When Qualcomm's Snapdragon X Elite was benchmarked on Linux before launch, it too posted scores that did not carry over to shipping hardware. The N1X multi-core result sits roughly 10–15% behind AMD's Ryzen AI MAX+ 395 and Intel's Core Ultra 9 285HX — but both those chips were benchmarked on Windows 11, not Linux, further skewing the apparent gap.
Memory: 8,533 MT/s could be the quiet headline
The N1X supports 16 LPDDR5X channels versus the base N1's 8, and a previous leak suggests both families are running memory at 8,533 MT/s.

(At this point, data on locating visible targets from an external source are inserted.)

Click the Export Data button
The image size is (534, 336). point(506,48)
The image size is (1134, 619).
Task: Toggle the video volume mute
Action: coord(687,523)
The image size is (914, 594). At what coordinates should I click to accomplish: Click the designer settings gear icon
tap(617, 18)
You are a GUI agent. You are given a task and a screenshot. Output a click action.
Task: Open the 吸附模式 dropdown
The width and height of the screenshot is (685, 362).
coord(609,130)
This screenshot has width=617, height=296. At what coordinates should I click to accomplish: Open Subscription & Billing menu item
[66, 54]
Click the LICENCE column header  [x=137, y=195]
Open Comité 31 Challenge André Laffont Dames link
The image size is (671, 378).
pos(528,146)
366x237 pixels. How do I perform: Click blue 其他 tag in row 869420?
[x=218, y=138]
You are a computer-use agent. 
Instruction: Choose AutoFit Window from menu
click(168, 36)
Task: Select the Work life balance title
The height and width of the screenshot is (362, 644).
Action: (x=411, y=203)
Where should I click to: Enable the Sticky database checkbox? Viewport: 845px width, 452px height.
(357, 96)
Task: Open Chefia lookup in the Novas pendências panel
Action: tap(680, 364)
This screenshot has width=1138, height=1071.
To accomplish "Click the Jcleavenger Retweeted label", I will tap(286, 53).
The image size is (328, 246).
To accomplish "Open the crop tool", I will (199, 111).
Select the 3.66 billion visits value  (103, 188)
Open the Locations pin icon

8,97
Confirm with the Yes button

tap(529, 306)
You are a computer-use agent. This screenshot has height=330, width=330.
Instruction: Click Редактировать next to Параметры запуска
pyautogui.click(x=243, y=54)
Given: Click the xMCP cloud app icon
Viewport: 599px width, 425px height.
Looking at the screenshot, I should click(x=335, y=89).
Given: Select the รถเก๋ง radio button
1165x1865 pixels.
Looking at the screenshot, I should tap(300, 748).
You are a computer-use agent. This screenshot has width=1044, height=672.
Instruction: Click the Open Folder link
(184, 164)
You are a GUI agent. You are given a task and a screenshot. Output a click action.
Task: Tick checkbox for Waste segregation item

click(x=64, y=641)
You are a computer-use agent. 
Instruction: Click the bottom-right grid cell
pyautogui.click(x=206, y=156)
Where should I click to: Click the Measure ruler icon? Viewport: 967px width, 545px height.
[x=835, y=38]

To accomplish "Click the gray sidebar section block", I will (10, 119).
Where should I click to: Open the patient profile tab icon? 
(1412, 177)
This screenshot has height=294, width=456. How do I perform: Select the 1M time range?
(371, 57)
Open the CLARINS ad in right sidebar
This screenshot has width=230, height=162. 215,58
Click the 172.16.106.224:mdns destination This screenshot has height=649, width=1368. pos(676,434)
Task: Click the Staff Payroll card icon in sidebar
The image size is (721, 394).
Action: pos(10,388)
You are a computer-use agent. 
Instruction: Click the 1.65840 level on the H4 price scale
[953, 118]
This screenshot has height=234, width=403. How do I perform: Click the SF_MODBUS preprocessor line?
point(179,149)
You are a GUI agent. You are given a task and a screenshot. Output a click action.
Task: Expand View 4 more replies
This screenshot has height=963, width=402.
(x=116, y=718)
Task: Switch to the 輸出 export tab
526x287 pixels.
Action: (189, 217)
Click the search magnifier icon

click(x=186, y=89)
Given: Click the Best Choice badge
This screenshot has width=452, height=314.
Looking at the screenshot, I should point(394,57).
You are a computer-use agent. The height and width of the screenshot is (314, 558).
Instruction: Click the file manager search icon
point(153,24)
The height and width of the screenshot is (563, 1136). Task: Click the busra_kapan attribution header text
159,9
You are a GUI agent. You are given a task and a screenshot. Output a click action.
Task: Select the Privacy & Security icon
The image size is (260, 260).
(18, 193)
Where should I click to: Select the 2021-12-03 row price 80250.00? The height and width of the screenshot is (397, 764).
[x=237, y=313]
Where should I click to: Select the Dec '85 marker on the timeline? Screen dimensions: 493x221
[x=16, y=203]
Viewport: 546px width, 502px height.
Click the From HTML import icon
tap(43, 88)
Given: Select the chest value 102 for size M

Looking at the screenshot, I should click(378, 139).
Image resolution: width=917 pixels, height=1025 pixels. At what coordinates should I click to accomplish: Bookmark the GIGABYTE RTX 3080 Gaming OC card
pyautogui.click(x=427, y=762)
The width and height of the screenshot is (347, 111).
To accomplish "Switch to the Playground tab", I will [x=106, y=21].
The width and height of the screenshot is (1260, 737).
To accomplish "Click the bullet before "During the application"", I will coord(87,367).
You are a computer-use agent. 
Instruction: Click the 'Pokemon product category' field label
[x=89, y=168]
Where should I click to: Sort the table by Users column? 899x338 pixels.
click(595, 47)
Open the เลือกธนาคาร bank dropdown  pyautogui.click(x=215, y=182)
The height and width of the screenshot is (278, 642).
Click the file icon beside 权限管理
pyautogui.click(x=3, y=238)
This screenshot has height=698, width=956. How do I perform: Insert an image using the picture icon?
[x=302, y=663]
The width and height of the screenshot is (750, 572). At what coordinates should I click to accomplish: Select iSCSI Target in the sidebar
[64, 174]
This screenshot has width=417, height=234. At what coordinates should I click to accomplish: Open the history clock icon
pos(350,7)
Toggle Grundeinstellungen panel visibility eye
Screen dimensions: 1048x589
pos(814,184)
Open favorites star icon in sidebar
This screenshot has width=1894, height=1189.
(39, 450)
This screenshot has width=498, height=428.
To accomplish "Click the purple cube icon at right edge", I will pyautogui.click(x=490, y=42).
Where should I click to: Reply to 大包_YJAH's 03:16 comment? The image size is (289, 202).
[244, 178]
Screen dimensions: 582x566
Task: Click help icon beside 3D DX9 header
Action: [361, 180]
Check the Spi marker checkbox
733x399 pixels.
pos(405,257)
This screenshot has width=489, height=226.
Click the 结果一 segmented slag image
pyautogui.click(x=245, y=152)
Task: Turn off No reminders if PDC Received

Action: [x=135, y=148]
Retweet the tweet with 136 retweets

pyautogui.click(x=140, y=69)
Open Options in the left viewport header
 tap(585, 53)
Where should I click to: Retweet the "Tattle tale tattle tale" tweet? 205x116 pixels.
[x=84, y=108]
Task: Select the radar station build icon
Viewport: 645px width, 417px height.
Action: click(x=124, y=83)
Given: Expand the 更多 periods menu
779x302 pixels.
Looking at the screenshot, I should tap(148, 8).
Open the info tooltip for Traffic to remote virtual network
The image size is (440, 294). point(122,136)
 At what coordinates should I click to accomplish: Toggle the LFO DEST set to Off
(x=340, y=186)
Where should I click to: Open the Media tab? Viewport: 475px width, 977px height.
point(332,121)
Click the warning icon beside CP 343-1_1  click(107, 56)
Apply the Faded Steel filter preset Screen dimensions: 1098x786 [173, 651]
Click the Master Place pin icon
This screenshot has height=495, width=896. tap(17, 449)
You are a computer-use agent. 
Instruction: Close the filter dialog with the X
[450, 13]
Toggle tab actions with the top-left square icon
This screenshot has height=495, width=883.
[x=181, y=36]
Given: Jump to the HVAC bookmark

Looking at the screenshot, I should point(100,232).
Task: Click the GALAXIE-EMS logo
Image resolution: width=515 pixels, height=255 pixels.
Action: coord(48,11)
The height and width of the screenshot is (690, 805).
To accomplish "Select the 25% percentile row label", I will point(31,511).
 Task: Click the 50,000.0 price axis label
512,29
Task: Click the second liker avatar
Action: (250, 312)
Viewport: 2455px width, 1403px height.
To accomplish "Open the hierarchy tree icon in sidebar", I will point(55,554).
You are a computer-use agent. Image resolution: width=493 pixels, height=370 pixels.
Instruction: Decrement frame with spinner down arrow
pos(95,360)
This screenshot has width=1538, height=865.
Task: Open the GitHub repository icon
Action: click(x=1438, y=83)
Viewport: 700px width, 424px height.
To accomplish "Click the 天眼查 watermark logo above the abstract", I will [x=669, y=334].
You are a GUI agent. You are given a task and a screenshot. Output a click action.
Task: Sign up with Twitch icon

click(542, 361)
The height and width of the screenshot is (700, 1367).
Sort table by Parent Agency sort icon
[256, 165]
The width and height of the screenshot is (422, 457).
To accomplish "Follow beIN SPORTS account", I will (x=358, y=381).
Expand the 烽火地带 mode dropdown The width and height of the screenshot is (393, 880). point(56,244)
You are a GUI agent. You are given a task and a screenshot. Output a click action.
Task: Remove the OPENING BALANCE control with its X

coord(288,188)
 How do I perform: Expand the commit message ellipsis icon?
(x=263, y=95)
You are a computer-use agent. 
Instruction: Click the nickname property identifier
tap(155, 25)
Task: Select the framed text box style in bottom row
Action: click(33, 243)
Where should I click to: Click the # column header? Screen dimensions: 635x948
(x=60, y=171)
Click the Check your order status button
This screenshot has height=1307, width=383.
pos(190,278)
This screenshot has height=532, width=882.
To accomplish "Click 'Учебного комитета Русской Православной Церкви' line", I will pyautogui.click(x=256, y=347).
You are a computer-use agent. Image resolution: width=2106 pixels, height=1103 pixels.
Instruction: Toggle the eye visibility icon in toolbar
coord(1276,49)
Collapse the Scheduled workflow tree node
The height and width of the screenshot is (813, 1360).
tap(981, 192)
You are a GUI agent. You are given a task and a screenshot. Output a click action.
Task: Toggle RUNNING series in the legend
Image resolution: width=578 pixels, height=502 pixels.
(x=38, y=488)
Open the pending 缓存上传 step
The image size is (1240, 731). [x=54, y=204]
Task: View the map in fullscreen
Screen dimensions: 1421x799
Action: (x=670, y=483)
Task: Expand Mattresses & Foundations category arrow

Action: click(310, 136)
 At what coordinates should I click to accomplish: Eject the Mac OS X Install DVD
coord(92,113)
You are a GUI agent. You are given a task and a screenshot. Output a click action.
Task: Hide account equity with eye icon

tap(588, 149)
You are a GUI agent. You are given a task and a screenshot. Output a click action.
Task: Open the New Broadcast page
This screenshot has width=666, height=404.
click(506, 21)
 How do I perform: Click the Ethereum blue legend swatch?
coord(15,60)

That would make N1X's memory subsystem faster than AMD's Strix Halo platform in raw bandwidth terms — a potentially significant advantage for the GPU workloads and local AI inference scenarios where memory bandwidth is the primary bottleneck. The N1 tops out at 64 GB; the N1X can scale to 128 GB, making it competitive with Apple's top-tier MacBook Pro configuration.
Why this matters more than the benchmark scores suggest
CPU figures are the least interesting part of the N1X story. Every Windows ARM chip benchmarks respectably on CPU throughput. What none of them have offered — until now — is a genuine CUDA-capable GPU in a thin laptop form factor.
The N1X's Blackwell GPU with 6,144 CUDA cores is estimated to land between RTX 4070 and RTX 5070 laptop performance in compute workloads, and it brings the full CUDA software stack: PyTorch, TensorRT, RAPIDS, and every other Nvidia-ecosystem AI tool that developers have been locked to data centers or thick gaming laptops to access.
This is Nvidia's second attempt at an ARM-based PC chip. The first came in 2011, then again with Windows RT tablets in 2012 — both efforts stalled due to software ecosystem immaturity. The difference in 2026 is that the software ecosystem has reorganized itself around Nvidia's CUDA toolchain. Developers don't need to be convinced to support it; they already depend on it.
"From an industry perspective, it's a good thing. Qualcomm has struggled to grab a significant chunk of the PC market despite offering excellent battery life, in part because developers didn't see a need to focus scarce resources on a somewhat different version of Windows." — Carolina Milanesi, analyst at Current Strategies, speaking to Axios
Which laptops are coming and at what price
Dell XPS, Lenovo Legion 7, ASUS ProArt, and Microsoft Surface have all signaled N1X or N1 variants ahead of the show. With the N1 family's TDP floor at 18W, ultrabook-class devices are feasible alongside workstation replacements running at 80W.
The sub-$1,500 N1 tier in particular could be genuinely disruptive if OEMs price it competitively — it offers more GPU compute than anything Qualcomm or Intel currently puts in that category.
The one unsolved variable is pricing during what Videocardz describes as an ongoing RAM supply crunch. A 128 GB LPDDR5X configuration at 8,533 MT/s will not be cheap. Nvidia has never competed primarily on price, and it will not start now. The question is whether the CUDA premium justifies the premium ticket — and for developers and AI-native workloads, the answer is likely yes.